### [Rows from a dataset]
=-=-=
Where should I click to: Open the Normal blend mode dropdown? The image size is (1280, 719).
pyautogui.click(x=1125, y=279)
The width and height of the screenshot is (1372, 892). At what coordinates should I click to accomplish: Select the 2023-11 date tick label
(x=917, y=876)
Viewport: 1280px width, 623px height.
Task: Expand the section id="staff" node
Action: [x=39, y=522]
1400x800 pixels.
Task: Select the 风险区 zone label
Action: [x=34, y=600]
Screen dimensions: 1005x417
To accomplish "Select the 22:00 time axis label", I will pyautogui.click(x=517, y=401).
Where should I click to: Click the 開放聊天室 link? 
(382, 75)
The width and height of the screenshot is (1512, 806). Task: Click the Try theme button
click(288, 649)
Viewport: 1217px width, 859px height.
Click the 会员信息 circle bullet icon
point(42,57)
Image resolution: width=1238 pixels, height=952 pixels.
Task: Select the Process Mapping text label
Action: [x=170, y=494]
=-=-=
### [Exercise]
Convert these lines into a JSON list of strings, with one string per line and blank lines omitted.

### [Answer below]
[
  "Where should I click to: Open the Normal blend mode dropdown? The image size is (1280, 719).",
  "pyautogui.click(x=1125, y=279)",
  "The width and height of the screenshot is (1372, 892). At what coordinates should I click to accomplish: Select the 2023-11 date tick label",
  "(x=917, y=876)",
  "Viewport: 1280px width, 623px height.",
  "Task: Expand the section id=\"staff\" node",
  "Action: [x=39, y=522]",
  "1400x800 pixels.",
  "Task: Select the 风险区 zone label",
  "Action: [x=34, y=600]",
  "Screen dimensions: 1005x417",
  "To accomplish \"Select the 22:00 time axis label\", I will pyautogui.click(x=517, y=401).",
  "Where should I click to: Click the 開放聊天室 link? ",
  "(382, 75)",
  "The width and height of the screenshot is (1512, 806). Task: Click the Try theme button",
  "click(288, 649)",
  "Viewport: 1217px width, 859px height.",
  "Click the 会员信息 circle bullet icon",
  "point(42,57)",
  "Image resolution: width=1238 pixels, height=952 pixels.",
  "Task: Select the Process Mapping text label",
  "Action: [x=170, y=494]"
]